━━ EXERCISE INPUTS ━━

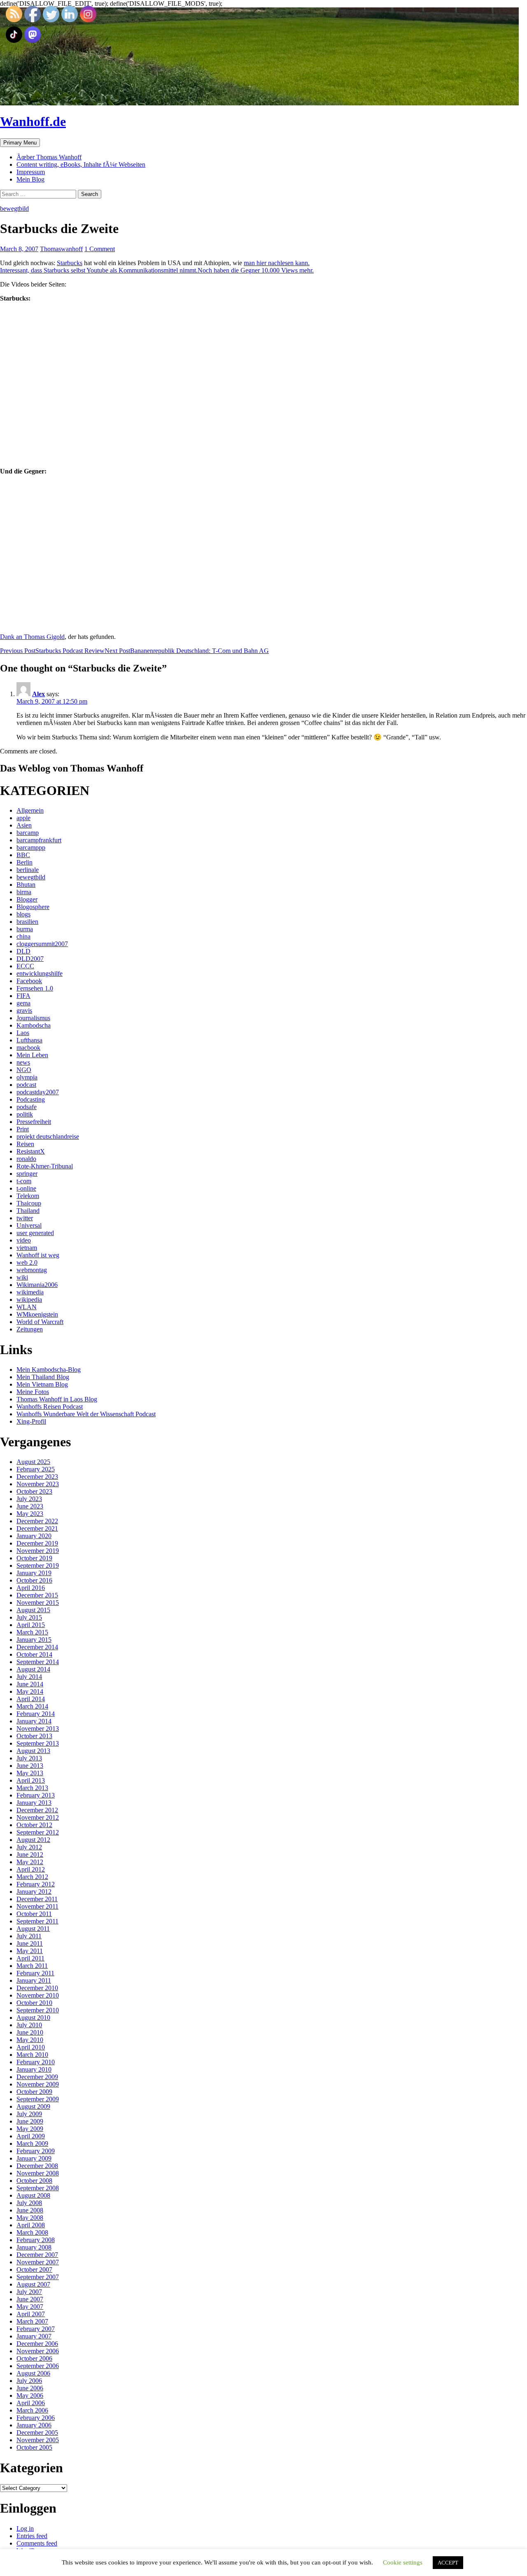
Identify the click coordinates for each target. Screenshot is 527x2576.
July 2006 (29, 2380)
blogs (23, 914)
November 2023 (37, 1483)
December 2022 (37, 1521)
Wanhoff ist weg (37, 1255)
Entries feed (31, 2535)
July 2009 (29, 2113)
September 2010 (37, 2010)
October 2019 (34, 1558)
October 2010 (34, 2002)
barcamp (27, 832)
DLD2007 (30, 958)
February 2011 (35, 1973)
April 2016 (30, 1587)
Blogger (26, 899)
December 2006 (37, 2343)
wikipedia (29, 1299)
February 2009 (35, 2150)
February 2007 (35, 2328)
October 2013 (34, 1735)
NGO (23, 1069)
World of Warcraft (39, 1321)
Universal (29, 1225)
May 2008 (29, 2217)
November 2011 (37, 1906)
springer (26, 1173)
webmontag (31, 1269)
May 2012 (29, 1861)
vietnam (26, 1247)
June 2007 (29, 2299)
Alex (38, 693)
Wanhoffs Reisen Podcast (49, 1406)
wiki (22, 1277)
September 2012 (37, 1832)
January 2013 (33, 1802)
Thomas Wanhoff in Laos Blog (56, 1399)
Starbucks (69, 262)
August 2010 (33, 2017)
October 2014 (34, 1654)
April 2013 (30, 1780)
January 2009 (33, 2158)
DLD (23, 951)
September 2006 (37, 2365)
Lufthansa (29, 1040)
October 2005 (34, 2447)
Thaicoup (28, 1203)
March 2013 (32, 1787)
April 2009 (30, 2136)
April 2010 (30, 2047)
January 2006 (33, 2425)
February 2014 (35, 1713)
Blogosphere (32, 906)
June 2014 (29, 1684)
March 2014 (32, 1706)
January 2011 (33, 1980)
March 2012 (32, 1876)
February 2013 (35, 1795)
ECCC (25, 966)
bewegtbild (14, 208)
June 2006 (29, 2388)
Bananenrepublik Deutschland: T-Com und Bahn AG (187, 650)
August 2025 (33, 1461)
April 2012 (30, 1869)
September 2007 (37, 2276)
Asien (24, 825)
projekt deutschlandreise (47, 1136)
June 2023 (29, 1506)
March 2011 (32, 1965)
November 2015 (37, 1602)
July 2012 (29, 1847)
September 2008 (37, 2187)
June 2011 (29, 1943)
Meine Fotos (32, 1391)
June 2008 (29, 2210)
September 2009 (37, 2099)
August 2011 (33, 1928)
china (23, 936)
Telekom (27, 1195)
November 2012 (37, 1817)
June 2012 (29, 1854)
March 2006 (32, 2410)
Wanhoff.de (33, 121)
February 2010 (35, 2061)
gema (23, 1003)
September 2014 (37, 1661)
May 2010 (29, 2039)
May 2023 (29, 1513)
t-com (23, 1180)
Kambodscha (33, 1025)
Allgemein (30, 810)
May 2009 (29, 2128)
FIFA (23, 995)
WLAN (26, 1306)
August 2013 (33, 1750)
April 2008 (30, 2225)
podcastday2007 (37, 1092)
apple (23, 817)
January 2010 (33, 2069)
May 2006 (29, 2395)
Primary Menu (20, 143)
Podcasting (30, 1099)
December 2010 (37, 1987)
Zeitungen (29, 1329)
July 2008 (29, 2202)
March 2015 (32, 1632)
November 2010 (37, 1995)
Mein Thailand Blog (42, 1376)
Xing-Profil (31, 1421)
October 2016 (34, 1580)
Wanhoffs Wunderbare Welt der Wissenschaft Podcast (86, 1413)
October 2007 (34, 2269)
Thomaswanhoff (61, 248)
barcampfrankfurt (38, 840)
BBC (23, 854)
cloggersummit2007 (42, 943)
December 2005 (37, 2432)
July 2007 (29, 2291)
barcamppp (30, 847)
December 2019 (37, 1543)
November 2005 (37, 2439)
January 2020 (33, 1535)
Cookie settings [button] (402, 2562)
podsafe (26, 1106)
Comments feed (36, 2543)
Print (22, 1129)
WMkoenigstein (37, 1314)
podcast (26, 1084)
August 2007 (33, 2284)
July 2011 (29, 1936)
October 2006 (34, 2358)
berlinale (27, 869)
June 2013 (29, 1765)
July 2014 (29, 1676)
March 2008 (32, 2232)
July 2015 (29, 1617)
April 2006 (30, 2402)
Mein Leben (32, 1054)
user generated (35, 1232)
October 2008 (34, 2180)
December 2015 (37, 1595)
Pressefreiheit (33, 1121)
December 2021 (37, 1528)
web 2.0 (26, 1262)
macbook (28, 1047)
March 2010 (32, 2054)
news (23, 1062)
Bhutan (25, 884)
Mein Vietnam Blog (42, 1384)
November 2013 (37, 1728)
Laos (22, 1032)
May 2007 (29, 2306)
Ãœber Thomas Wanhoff (49, 157)
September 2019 (37, 1565)
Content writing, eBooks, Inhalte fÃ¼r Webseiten (80, 164)
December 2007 (37, 2254)
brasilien (27, 921)
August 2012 (33, 1839)
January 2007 (33, 2336)
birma (23, 891)
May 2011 (29, 1950)
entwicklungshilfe (39, 973)
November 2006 (37, 2351)
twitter (24, 1218)
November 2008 (37, 2173)
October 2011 (34, 1913)
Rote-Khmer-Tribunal (44, 1166)
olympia (26, 1077)
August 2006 (33, 2373)
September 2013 (37, 1743)
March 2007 (32, 2321)
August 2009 (33, 2106)
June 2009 (29, 2121)
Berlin (24, 862)
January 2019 (33, 1572)
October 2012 (34, 1824)
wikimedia (30, 1292)
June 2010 (29, 2032)
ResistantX (30, 1151)
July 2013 (29, 1758)
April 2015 (30, 1624)
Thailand (28, 1210)
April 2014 (30, 1698)
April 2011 (30, 1958)
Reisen (25, 1143)
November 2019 (37, 1550)
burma (24, 928)
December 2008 (37, 2165)
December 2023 (37, 1476)
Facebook (29, 980)
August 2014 (33, 1669)
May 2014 (29, 1691)
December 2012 (37, 1810)
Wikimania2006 (37, 1284)
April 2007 (30, 2313)
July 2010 (29, 2024)
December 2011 (37, 1898)
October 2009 (34, 2091)
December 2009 (37, 2076)
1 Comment (99, 248)
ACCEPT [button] (448, 2563)
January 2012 (33, 1891)
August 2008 (33, 2195)
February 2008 (35, 2239)
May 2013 (29, 1772)
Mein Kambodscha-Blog (48, 1369)
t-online (26, 1188)
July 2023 (29, 1498)
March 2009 (32, 2143)
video (23, 1240)
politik (24, 1114)
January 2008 (33, 2247)
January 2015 (33, 1639)
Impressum (30, 171)
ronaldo (26, 1158)
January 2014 (33, 1721)
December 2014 (37, 1647)
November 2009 (37, 2084)
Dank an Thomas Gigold (32, 636)
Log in (25, 2528)
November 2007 (37, 2262)
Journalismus (33, 1017)
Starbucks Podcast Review (52, 650)
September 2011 (37, 1921)
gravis (24, 1010)
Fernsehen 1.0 (34, 988)
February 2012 (35, 1884)
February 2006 (35, 2417)
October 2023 (34, 1491)
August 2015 (33, 1609)
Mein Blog (30, 179)
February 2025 (35, 1469)
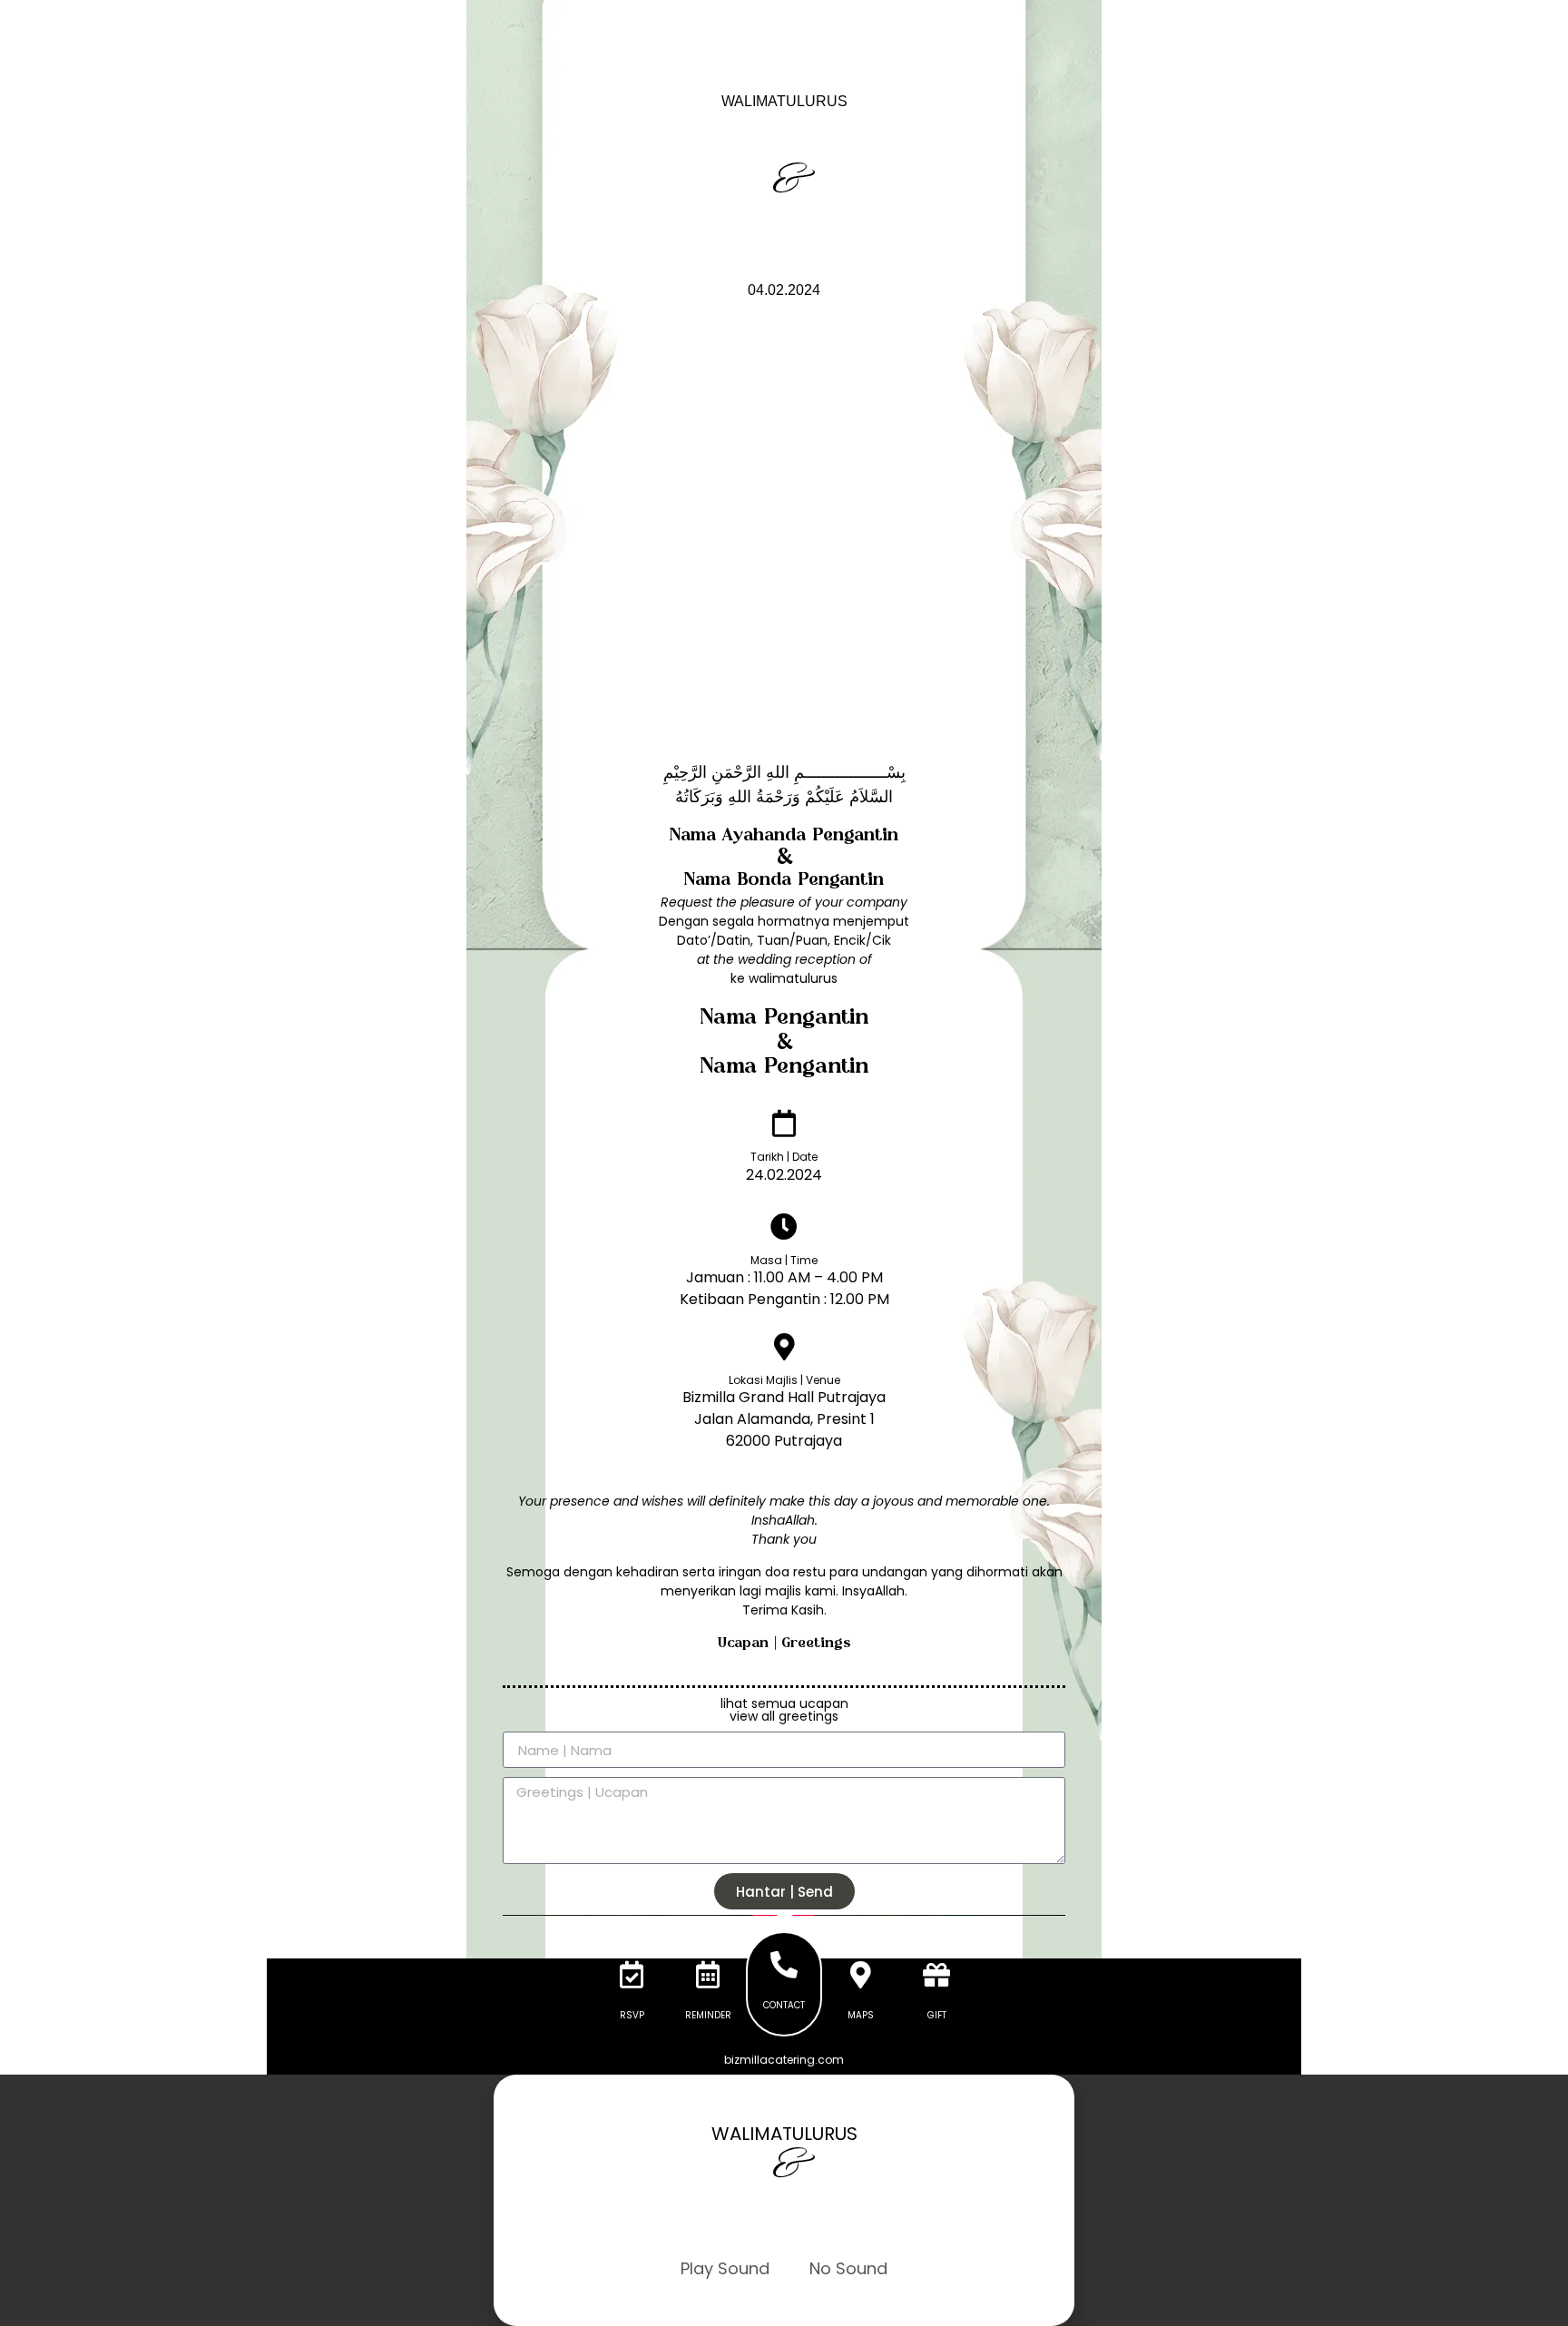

━━━

REQUIREMENT:
Give the number of lines in the material above that contain the word "Wanhoffs", and add nothing.

EXPECTED OUTPUT:
2